Mateusz Staroń: „Surge Polonia to pierwsza na świecie marka odzieży patriotycznej” [wywiad]


„Chcieliśmy manifestować swoje przywiązanie do naszej ojczyzny i sprawić, żeby zamknięta szczelnie w naukowych książkach historia stała się częścią naszej codziennej rzeczywistości.” - mówi nam w wywiadzie twórca pierwszej na świecie marki odzieży patriotycznej Mateusz Staroń.

Wojtek Duch: Co Was skłoniło do założenia firmy, która będzie produkowała patriotyczną odzież? Wchodziliście na dość dziewiczy rynek...

Mateusz Staroń: Powód był prozaiczny. Sami chcieliśmy chodzić w takiej odzieży, ale nie mogliśmy jej nigdzie dostać. Wywodzimy się ze środowisk, gdzie na co dzień stykaliśmy się z patriotyzmem. Chcieliśmy manifestować swoje przywiązanie do naszej ojczyzny i sprawić, żeby zamknięta szczelnie w naukowych książkach historia stała się częścią naszej codziennej rzeczywistości. Gdy zaczynaliśmy, na rynku odzieżowym nie było odzieży patriotycznej o wysokiej jakości oraz unikalnym, patriotycznym designie.

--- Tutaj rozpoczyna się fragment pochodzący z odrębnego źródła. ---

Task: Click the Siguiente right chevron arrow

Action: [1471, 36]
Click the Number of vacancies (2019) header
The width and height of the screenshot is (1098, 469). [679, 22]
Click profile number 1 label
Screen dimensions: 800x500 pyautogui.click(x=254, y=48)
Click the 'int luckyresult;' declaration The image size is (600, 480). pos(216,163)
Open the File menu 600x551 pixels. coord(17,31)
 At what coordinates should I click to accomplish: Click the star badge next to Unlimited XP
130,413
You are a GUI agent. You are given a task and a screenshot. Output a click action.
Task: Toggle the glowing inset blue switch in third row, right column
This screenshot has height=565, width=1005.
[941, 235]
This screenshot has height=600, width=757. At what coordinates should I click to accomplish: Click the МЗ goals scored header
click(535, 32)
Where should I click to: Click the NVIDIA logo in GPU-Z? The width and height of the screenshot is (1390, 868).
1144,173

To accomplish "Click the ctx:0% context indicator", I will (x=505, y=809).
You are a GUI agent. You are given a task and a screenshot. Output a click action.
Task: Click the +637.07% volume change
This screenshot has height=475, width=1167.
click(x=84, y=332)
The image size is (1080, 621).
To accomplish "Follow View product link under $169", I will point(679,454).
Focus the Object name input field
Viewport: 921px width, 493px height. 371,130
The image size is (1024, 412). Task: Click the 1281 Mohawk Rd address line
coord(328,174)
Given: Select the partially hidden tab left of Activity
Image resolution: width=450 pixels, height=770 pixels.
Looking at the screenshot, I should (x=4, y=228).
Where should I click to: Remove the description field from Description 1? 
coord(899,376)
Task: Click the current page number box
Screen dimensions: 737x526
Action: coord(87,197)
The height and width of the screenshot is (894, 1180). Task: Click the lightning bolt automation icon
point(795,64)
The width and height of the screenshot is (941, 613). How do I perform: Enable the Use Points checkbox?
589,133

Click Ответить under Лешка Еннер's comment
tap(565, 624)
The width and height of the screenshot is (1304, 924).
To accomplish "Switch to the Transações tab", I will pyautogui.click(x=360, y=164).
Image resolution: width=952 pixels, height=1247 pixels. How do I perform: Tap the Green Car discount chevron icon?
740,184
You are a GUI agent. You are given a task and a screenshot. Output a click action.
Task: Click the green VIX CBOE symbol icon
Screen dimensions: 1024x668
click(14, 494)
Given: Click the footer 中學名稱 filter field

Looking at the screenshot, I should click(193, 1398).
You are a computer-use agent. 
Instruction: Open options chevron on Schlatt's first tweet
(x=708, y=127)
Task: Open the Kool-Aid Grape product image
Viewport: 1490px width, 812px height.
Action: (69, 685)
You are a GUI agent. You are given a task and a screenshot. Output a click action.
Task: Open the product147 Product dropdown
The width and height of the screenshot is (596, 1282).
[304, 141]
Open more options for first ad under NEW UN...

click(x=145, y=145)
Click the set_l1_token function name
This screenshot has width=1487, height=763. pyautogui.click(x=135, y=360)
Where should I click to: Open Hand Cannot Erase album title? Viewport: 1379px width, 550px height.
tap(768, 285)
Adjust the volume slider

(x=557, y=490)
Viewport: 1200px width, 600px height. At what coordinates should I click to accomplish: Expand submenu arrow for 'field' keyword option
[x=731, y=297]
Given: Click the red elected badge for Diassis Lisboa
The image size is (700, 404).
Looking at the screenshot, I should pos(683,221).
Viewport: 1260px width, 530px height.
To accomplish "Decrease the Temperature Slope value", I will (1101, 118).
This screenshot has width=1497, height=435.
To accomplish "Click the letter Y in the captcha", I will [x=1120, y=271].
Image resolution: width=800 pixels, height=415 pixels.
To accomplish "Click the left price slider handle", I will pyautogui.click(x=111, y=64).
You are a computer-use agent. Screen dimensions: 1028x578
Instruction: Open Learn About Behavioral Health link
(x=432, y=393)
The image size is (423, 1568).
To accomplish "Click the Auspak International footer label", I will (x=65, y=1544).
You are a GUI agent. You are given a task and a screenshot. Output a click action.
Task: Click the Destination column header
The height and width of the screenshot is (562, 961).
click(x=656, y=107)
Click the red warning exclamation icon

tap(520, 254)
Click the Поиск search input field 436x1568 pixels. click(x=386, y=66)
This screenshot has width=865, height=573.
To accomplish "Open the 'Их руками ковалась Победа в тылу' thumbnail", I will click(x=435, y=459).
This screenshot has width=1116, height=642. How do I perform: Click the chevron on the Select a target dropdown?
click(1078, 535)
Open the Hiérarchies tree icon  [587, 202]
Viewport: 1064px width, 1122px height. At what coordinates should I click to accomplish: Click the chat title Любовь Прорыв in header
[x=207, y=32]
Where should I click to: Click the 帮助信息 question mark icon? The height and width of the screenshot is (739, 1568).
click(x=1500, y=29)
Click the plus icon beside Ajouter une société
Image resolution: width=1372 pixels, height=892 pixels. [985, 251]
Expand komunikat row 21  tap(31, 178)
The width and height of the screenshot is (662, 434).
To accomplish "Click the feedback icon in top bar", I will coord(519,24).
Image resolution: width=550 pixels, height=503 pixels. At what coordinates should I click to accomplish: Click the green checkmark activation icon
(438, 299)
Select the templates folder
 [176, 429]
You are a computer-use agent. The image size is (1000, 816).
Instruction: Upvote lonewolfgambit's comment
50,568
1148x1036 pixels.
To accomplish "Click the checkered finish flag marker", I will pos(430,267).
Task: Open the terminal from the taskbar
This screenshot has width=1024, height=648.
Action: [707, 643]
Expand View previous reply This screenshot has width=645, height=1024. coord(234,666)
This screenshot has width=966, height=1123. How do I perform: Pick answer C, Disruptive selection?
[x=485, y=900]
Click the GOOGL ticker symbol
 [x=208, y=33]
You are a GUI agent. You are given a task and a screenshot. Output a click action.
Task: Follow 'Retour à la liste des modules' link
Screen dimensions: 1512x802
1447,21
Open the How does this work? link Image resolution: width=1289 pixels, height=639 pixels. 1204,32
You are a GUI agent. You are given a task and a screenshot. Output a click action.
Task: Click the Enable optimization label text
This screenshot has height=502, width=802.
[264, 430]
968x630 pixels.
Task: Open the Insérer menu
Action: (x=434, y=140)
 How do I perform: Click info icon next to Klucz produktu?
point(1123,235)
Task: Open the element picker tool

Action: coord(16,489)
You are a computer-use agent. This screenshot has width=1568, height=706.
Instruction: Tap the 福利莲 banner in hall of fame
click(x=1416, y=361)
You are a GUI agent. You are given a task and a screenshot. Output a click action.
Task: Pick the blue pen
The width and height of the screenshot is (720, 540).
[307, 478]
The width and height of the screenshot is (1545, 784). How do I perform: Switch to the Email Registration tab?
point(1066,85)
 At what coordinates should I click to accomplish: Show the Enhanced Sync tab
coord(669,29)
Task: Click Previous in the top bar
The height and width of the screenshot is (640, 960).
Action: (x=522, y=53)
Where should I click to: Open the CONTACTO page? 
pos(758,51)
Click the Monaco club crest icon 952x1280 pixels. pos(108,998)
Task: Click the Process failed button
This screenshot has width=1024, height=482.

Postanowiliśmy wziąć sprawy w swoje ręce i założyliśmy pierwszą na świecie markę odzieży patriotycznej.

Surge Polonia, skąd pomysł na taką nazwę dla firmy?

- Całość nazewnictwa marki, jej misja oraz idea została zaczerpnięta z polskiej historii. Impuls do nadania akurat tej nazwy przyszedł po obejrzeniu świetnego filmu dokumentalnego „Honor Generała„. Film ten przedstawia historię generała Stanisława Sosabowskiego oraz jego 1 Samodzielnej Brygady Spadochronowej podczas operacji „Market Garden„. Niesamowita historia generała i jego spadochroniarzy oraz hasło jakie mieli na swoim sztandarze ”Surge Polonia” (łac. Powstań Polsko), zainspirowały nas na tyle, że postanowiliśmy obrać ich dewizę za nazwę naszej marki i firmy.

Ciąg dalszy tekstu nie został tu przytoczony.